DoD Secure-Working with National Industrial Security Program

How to establish a new security program on a classified contract

August 01, 2020 jeffrey W. Bennett, ISP, SAPPC, SFPC, ISOC
DoD Secure-Working with National Industrial Security Program
How to establish a new security program on a classified contract
Show Notes

Once a company wins a bid on classified work, they will then prepare their organization to perform classified work according to the contract. Some great planning resources are the DD Form 254, Statement of Work, and Security Classification Guide. This podcast teaches how to use the references to set up your program.

As part of a classified contract, Cleared Defense Contractors (CDC) may receive  or transmit classified information. Part of the receipt task is the critical inspection of the package throughout the unwrapping process.

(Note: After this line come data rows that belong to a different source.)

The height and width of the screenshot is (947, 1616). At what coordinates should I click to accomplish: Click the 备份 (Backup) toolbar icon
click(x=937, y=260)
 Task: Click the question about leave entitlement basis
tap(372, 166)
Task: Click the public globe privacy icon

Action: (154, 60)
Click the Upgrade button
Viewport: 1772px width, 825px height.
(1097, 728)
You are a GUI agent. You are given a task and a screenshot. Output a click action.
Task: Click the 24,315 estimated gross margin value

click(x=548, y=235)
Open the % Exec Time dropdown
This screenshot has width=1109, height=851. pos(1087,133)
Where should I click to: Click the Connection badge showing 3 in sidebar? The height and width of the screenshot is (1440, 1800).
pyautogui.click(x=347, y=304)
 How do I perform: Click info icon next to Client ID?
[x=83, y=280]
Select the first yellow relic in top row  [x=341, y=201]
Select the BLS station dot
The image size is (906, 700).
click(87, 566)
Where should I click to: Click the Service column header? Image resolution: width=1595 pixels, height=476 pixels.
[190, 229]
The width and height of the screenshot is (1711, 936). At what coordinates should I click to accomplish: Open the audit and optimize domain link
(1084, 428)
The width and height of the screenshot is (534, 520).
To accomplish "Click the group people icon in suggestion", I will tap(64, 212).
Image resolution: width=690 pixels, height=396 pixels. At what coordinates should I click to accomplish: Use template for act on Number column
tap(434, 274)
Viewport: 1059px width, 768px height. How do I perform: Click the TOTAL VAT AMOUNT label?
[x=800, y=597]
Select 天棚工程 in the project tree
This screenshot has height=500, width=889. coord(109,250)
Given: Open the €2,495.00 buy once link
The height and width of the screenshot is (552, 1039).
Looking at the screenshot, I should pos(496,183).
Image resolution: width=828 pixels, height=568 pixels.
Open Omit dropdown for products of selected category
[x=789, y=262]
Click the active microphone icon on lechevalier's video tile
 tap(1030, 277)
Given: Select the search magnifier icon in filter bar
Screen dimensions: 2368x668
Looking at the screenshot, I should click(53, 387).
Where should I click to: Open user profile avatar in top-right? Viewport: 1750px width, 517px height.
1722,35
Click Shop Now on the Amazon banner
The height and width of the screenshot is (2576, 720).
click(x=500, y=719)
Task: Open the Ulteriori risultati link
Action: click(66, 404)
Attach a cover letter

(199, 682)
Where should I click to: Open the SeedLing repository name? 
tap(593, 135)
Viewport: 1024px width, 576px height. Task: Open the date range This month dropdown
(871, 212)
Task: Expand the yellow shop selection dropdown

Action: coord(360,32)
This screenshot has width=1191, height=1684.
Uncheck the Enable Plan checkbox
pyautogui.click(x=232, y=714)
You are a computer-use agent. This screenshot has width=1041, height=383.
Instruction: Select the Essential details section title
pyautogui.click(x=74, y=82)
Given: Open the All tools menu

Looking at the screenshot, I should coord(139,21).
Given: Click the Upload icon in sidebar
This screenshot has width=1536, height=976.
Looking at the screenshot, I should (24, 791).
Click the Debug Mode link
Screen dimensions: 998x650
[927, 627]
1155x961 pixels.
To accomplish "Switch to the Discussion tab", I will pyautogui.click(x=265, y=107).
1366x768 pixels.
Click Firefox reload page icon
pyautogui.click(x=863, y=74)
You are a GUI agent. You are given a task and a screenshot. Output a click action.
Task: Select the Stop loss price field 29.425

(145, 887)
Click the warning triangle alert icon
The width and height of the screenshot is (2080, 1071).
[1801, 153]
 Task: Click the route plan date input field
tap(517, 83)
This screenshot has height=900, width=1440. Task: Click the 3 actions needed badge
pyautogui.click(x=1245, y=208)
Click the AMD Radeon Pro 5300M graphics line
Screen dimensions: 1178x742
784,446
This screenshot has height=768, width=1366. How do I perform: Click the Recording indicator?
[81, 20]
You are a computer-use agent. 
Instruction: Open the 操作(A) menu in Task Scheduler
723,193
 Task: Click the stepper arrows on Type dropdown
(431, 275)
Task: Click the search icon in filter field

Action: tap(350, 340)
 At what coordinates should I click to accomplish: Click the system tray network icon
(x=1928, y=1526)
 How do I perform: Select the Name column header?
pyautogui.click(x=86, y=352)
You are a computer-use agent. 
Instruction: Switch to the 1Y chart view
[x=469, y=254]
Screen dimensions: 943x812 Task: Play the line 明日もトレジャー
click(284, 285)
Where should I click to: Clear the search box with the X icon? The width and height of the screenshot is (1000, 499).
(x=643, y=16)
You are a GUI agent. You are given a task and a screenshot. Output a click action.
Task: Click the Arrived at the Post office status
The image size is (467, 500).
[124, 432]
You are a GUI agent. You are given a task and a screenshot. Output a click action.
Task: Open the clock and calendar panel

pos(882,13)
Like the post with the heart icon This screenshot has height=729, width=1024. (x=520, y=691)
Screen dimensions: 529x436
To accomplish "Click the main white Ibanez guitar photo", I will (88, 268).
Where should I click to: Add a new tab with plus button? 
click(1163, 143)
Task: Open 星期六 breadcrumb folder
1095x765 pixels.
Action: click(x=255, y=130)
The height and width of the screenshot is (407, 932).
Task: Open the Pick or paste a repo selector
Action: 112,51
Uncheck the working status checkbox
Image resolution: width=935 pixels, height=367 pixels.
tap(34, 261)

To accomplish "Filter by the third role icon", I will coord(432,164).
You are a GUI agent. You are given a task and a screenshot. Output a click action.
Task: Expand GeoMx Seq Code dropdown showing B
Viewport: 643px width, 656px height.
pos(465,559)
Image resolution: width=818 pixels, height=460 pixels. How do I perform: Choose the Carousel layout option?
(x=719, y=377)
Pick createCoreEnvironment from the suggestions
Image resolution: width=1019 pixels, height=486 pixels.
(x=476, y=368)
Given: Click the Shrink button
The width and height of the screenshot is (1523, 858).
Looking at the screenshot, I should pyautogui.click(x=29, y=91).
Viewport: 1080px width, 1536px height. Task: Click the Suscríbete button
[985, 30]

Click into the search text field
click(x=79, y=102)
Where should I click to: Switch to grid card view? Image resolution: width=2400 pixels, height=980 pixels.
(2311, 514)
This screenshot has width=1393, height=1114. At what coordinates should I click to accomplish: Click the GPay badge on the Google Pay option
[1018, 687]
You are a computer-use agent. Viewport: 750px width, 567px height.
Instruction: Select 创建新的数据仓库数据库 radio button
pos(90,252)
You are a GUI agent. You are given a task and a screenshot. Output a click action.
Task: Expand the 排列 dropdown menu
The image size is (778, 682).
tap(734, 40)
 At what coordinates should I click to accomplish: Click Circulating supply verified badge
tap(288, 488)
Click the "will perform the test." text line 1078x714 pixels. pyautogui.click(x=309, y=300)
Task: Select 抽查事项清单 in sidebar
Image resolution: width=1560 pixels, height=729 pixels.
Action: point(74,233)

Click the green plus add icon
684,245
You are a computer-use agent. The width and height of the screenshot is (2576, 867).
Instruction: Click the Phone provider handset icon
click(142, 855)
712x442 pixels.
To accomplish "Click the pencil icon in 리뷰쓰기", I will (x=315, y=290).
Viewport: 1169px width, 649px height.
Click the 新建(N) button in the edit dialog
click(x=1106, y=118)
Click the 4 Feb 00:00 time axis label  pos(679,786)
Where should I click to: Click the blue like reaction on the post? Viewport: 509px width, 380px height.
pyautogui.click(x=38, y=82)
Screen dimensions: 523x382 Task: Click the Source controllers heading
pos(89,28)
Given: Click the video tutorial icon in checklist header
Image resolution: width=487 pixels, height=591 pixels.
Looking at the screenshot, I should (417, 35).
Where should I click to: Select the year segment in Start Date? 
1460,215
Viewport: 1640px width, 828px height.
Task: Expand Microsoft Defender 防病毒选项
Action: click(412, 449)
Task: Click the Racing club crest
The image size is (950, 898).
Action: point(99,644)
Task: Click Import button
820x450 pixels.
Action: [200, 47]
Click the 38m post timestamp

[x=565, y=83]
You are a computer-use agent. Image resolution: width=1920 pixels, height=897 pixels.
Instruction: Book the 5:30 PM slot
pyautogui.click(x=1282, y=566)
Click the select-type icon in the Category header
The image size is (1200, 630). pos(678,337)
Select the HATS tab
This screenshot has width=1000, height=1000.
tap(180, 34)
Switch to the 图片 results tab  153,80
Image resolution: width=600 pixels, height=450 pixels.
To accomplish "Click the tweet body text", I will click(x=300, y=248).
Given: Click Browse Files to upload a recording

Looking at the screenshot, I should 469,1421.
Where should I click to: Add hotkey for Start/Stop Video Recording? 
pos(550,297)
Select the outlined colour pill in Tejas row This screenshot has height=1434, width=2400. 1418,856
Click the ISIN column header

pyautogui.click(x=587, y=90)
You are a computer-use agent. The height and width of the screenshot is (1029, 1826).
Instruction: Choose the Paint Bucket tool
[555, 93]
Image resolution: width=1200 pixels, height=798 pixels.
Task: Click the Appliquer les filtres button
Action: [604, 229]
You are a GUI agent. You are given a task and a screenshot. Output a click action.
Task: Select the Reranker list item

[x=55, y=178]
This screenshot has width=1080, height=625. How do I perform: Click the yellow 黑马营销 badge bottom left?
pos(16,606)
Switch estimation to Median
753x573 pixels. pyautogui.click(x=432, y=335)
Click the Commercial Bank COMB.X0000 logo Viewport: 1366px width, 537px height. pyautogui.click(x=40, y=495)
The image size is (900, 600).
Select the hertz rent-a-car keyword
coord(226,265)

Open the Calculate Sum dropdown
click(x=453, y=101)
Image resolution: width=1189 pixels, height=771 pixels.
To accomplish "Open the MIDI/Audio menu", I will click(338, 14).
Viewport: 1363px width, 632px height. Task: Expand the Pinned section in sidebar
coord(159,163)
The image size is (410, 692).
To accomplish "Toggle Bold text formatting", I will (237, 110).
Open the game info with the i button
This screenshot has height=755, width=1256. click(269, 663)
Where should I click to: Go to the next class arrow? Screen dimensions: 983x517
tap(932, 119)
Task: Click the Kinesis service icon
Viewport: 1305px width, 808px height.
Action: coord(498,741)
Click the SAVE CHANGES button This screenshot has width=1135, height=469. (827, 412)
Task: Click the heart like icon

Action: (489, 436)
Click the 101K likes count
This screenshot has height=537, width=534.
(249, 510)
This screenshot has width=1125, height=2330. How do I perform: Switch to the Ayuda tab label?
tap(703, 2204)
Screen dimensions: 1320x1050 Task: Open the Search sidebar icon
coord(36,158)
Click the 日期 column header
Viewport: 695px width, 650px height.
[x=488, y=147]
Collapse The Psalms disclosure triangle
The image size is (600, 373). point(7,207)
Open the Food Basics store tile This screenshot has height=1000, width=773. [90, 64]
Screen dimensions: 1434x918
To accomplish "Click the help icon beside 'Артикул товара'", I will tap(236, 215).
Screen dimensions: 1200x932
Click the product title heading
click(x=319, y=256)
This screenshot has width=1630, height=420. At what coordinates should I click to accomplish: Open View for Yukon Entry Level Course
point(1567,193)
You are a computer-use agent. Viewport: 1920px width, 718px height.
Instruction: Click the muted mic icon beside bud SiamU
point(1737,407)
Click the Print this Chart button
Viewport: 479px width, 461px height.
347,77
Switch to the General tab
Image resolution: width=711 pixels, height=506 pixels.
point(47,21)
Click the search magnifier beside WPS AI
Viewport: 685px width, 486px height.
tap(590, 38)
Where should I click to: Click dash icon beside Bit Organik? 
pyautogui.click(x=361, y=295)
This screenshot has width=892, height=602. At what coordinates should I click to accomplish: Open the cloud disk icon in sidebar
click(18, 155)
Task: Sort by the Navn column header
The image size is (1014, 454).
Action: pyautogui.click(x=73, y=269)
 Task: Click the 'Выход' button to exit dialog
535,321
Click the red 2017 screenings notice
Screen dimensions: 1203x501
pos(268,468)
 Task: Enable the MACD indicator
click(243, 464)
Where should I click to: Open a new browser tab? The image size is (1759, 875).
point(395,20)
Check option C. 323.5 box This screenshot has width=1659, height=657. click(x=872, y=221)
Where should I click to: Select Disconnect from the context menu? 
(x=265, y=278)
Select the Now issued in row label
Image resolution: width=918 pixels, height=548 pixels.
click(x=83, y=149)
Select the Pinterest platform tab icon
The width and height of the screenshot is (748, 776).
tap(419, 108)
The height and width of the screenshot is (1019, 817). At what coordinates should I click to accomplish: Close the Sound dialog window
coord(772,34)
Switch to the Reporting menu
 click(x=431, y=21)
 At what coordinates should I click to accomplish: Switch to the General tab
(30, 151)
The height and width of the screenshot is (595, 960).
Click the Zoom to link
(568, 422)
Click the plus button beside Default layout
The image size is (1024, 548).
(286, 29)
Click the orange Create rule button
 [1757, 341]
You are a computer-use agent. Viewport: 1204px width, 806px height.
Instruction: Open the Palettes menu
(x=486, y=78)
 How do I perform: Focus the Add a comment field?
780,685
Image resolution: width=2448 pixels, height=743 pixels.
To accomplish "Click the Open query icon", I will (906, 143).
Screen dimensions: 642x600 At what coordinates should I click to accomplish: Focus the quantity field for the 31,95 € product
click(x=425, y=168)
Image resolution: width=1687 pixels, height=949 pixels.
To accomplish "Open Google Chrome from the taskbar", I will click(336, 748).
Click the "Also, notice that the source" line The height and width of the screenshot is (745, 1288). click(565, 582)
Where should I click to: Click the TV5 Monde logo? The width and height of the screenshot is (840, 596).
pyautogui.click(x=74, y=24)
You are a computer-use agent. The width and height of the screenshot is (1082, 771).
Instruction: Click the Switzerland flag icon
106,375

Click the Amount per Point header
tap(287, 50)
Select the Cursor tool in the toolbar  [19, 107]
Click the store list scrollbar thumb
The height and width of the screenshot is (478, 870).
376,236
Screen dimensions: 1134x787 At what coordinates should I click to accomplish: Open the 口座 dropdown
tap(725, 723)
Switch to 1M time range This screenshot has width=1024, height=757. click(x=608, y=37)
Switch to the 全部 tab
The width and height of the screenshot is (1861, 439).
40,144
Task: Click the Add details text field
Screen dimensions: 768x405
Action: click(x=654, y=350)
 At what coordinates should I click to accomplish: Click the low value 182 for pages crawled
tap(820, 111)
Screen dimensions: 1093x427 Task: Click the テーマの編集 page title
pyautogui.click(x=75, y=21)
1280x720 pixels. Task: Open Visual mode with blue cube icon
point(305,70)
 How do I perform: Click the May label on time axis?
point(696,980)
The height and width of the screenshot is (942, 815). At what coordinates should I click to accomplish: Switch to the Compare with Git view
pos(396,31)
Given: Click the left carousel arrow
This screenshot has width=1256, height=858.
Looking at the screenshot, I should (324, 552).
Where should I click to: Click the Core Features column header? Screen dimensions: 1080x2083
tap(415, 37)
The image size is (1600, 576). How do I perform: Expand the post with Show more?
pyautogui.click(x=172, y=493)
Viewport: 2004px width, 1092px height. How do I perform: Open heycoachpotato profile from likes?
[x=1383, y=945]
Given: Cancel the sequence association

The inspector is searching for evidence of tampering or to otherwise to inspect that there has been no compromise of classified material since leaving the sender’s organization.

Once all the checks and verifications are complete, the receiver can then sign a copy of the receipt and return to the sender, thus closing the loop on the sender’s accounting responsibilities. The copies of receipts are filed away and the classified information is put into a database and the items are stored according to the classification.

Those wrapping classified information should only do so after receiving extensive training on the classification system.

The National Industrial Security Program charges cleared contractors with protecting classified information. This protection extends through all phases of contracts and throughout the duration of the classification. Protection also includes the reception, storage, dissemination, and destruction of the information.

Dissemination is a critical part of protecting classified information as the classified information leaves the control of the cleared organization. Whether couriered, mailed, or otherwise delivered, it is removed from a cleared facility and must be prepared in a way to protect the information from unauthorized disclosure.

Prior to sending out classified information the FSO should ensure that it is double wrapped with opaque paper to preclude casual observation of the classification markings and contents.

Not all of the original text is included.